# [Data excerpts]
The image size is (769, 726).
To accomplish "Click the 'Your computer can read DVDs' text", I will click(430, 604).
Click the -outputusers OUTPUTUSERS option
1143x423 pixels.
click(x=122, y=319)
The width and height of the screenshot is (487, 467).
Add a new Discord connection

# [Work item]
Copying begins at the line that holds "1143x423 pixels." and ends at the last line of the data above, with both included and each line kept exactly.

# [Task result]
1143x423 pixels.
click(x=122, y=319)
The width and height of the screenshot is (487, 467).
Add a new Discord connection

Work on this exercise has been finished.